Why Dermatology Board Certifications Matter

Cosmetic procedures that physically change the structure and function of the skin or underlying structures are medical procedures. Unfortunately, New York is one of the most lenient states in the nation regarding treatment qualifications. A newly graduated nurse can give you a flu shot or a cosmetic injection in your face. Both procedures are considered “injections” within the scope of nursing by New York State, even though cosmetic injections require a depth of knowledge of facial anatomy that is deeper than what is taught in nursing school. Further, a high school drop out with no training can fire a laser in our state. In stark contrast, just a few miles away in the state of New Jersey, only physicians can operate lasers. Coupled with the rise of trendy New York botox and filler spas without physicians on-site, the New York patient thus becomes responsible for vetting the credentials of their providers.

Extensive Training and Certifications
“I founded the practice to provide the most effective, natural and safe results for our patients, to help them be the best version of themselves,” says Medical Director Dr. Anne Chapas. “As dermatologists, we’ve all attended more than 8 years of schooling, in the most competitive field specializations. Being Board-Certified means that every doctor also successfully completed at least 3 years of dedicated skin disease training at accredited dermatology residencies, studying cutaneous medicine, surgery, pathology and cosmetic procedures.

Only the top medical students in the country are admitted to dermatology residency programs so that credential alone is often a signifier of quality. After completing the residency, we must pass our boards, which are scientific exams that are often days-long, that assesses whether we have acquired the requisite knowledge to practice. We must be re-tested every 10 years to maintain our American Academy of Dermatology board certification status.”

Consultations for Better Personalized Care
“We mandate that all patients receive consultations so that we can examine and diagnose your condition before we provide treatment. There was a CBS story last week where a med spa recommended a woman have her ‘sun spot’ lasered,” says Dr. Jennifer MacGregor. “Thankfully she visited her dermatologist for a second opinion where it was diagnosed as a deep squamous cell carcinoma – skin cancer. Had she taken the spa technician’s advice, the results would have been life-threatening. This is unfortunately all too common in our line of work, as the cosmetic field continues to grow into unchartered territories.”


A Full Understanding of Risks and Complications
Dr. Robyn Gmyrek sees many correction cases from other ‘medical technicians’ who have been operating for years. “These are difficult cases; often people are disfigured or burned. Many of these correction-case patients are embarrassed to speak out or do not know how to seek legal recourse, so these technicians continue to operate on other patients.”

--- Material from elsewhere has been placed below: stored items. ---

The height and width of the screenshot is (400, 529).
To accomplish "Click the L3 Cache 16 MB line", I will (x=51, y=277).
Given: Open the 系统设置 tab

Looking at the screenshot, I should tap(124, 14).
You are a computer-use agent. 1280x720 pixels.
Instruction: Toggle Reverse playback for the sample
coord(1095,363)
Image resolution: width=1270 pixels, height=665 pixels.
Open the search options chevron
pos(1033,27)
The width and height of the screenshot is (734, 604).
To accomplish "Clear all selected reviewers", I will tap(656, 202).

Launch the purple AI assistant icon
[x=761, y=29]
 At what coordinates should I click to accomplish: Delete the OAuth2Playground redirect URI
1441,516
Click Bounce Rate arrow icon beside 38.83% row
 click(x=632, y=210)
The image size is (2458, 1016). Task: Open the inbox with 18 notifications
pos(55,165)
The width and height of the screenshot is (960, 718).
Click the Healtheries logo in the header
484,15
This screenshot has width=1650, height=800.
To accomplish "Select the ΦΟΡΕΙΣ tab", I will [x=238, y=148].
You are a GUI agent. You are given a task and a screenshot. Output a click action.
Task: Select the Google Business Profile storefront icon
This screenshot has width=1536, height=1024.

Our doctors have taken a stand with the #VerifyHealthcare campaign. “It’s fairly black and white to me,” said Dr. Shereene Idriss. “If you have to refer out to a doctor for the possible complications that can arise during your treatment, you are not qualified to treat. If you cannot draw the anatomy of the face, at every plane, from memory, you are not qualified to inject.”

Exceptional Cosmetic Technique
Aside from patient safety, the level of quality is important. A Board-Certified dermatologist needs to also be specialized in cosmetic procedures.

“Understanding your clinical endpoints can only follow proper assessment and diagnosis,” said Dr. Jennifer Chwalek. “There is no one-size-fits all treatment – no ‘straight forward’ injections or ‘point and shoot’ when it comes to lasers. We have been extensively trained to be able to correctly diagnose and treat less common conditions. Even the settings on a laser for each person are very nuanced and need to be changed appropriately for every person, or else there is risk of complications, at worst, or ineffective treatment, at best. I see patients who have paid for upwards of ten laser hair removal sessions at spas and have not seen noteworthy reduction in hair.”

Dr. Claire Chang agrees, “Every dosage, injection site, technique (fanning, cross-hatching, fern pattern, multi-puncture, bolus, just to name a few), laser setting and modality is individualized for every person. When you consult with a board-certified dermatologist with extensive cosmetic background, their expertise and experience will reflect through your results. You are investing in their years of medical training.”

Dr. Claire Chang often recommends Kybella for patients concerned with submental fullness.
Kybella™ is an FDA-approved injectable treatment for submental fullness (double chin) that can significantly improve chin contouring without the invasiveness and downtime of surgical options. The major factors in developing submental fullness seem to be genetics, natural aging or weight gain. Double chin can cause an older and heavier look.

“Kybella is a synthetic formulation of deoxycholic acid, which is a substance naturally synthesized by our body and used to break down and absorb dietary fat,” says Dr. Claire Chang. “Patients typically require between 1-3 treatment sessions spaced 1-2 months apart. This particular patient saw significant improvement after one session.”